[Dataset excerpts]
------------------------------
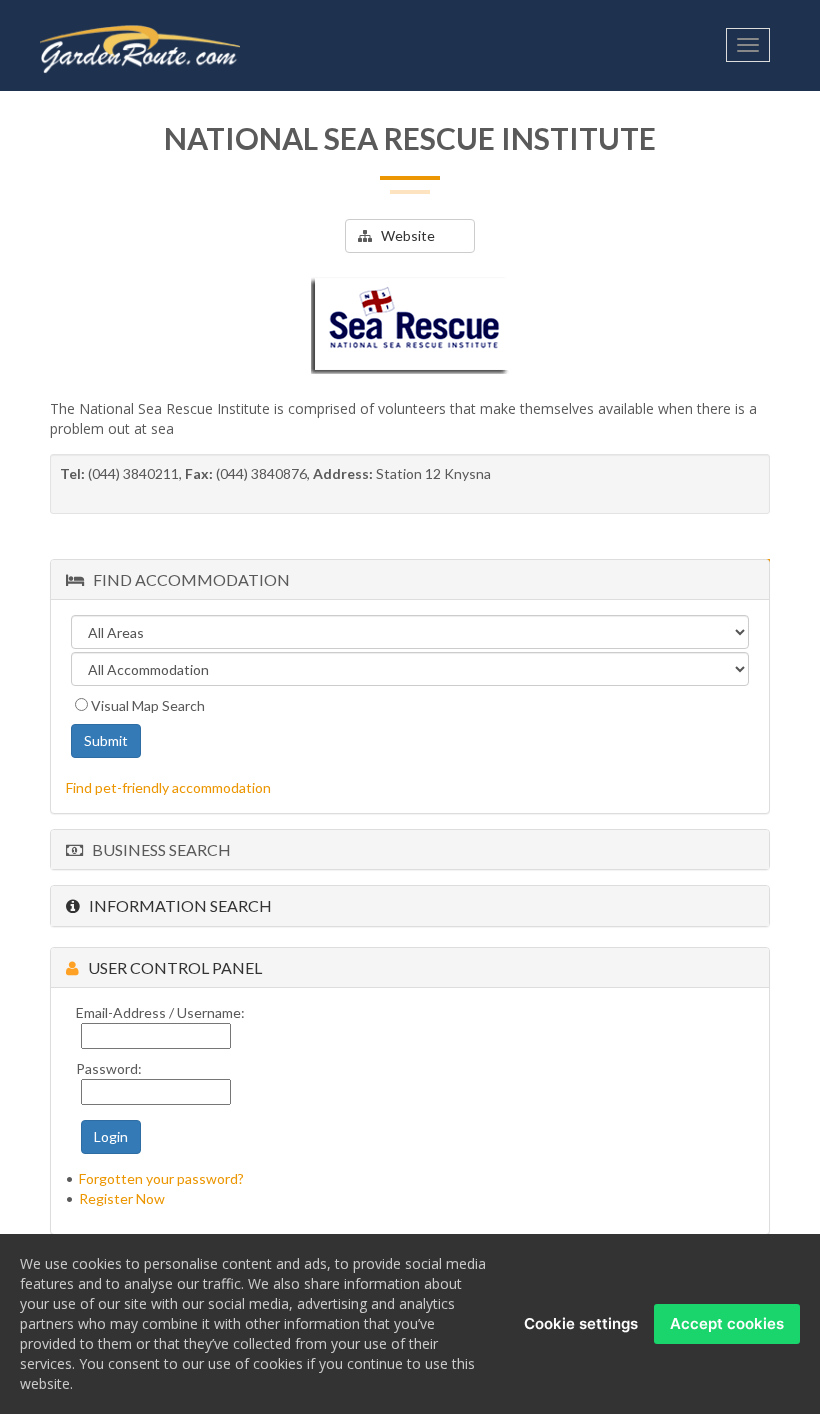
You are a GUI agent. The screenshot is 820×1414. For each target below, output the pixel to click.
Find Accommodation (187, 579)
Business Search (157, 849)
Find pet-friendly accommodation (168, 787)
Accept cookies (727, 1323)
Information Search (176, 905)
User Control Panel (170, 967)
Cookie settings (581, 1323)
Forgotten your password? (161, 1178)
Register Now (122, 1198)
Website (403, 235)
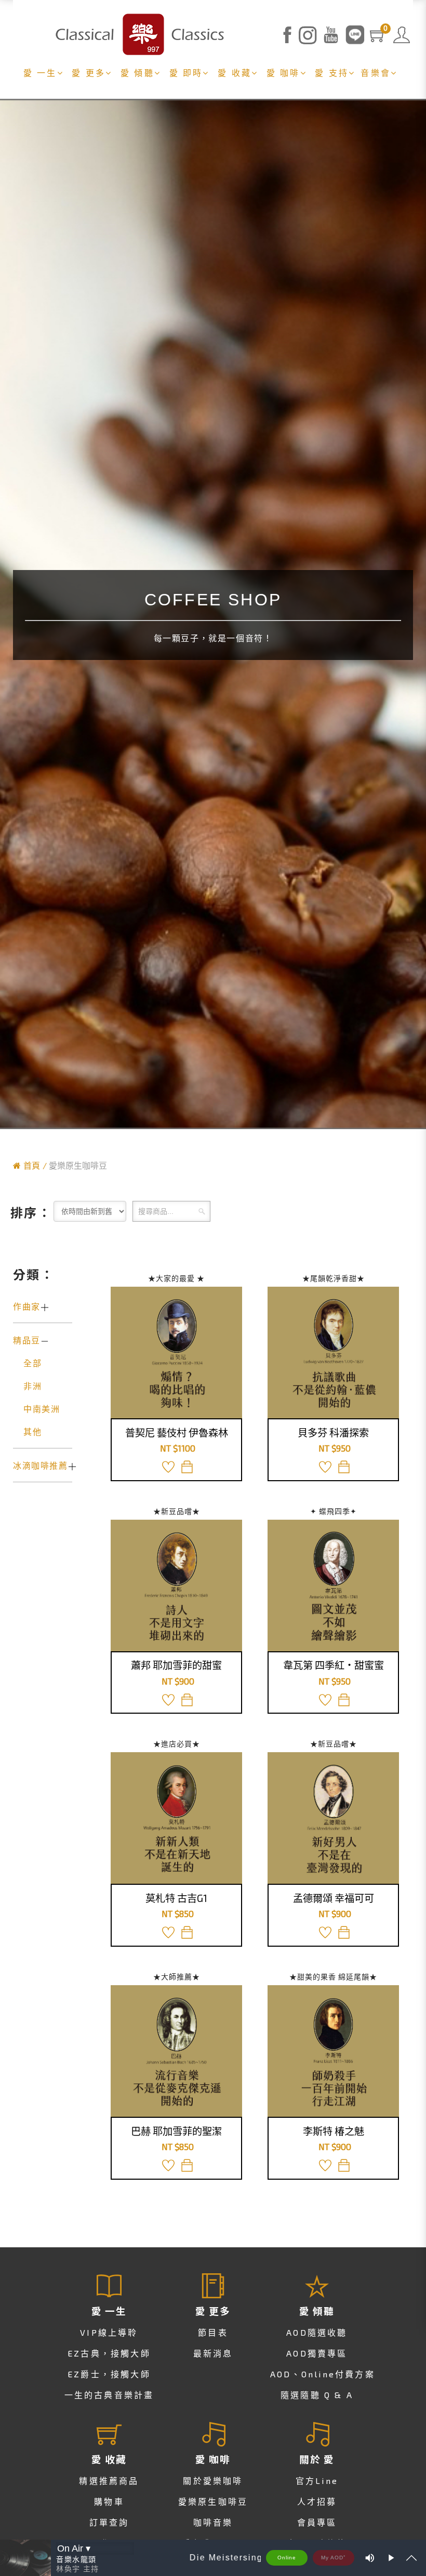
------------------------------
Starting with the line that contains "Find Accommodation (187, 579)", print every line through the end of the data exactly as written; omit all pictures and add nothing else.

Find Accommodation (187, 579)
Business Search (157, 849)
Find pet-friendly accommodation (168, 787)
Accept cookies (727, 1323)
Information Search (176, 905)
User Control Panel (170, 967)
Cookie settings (581, 1323)
Forgotten your password? (161, 1178)
Register Now (122, 1198)
Website (403, 235)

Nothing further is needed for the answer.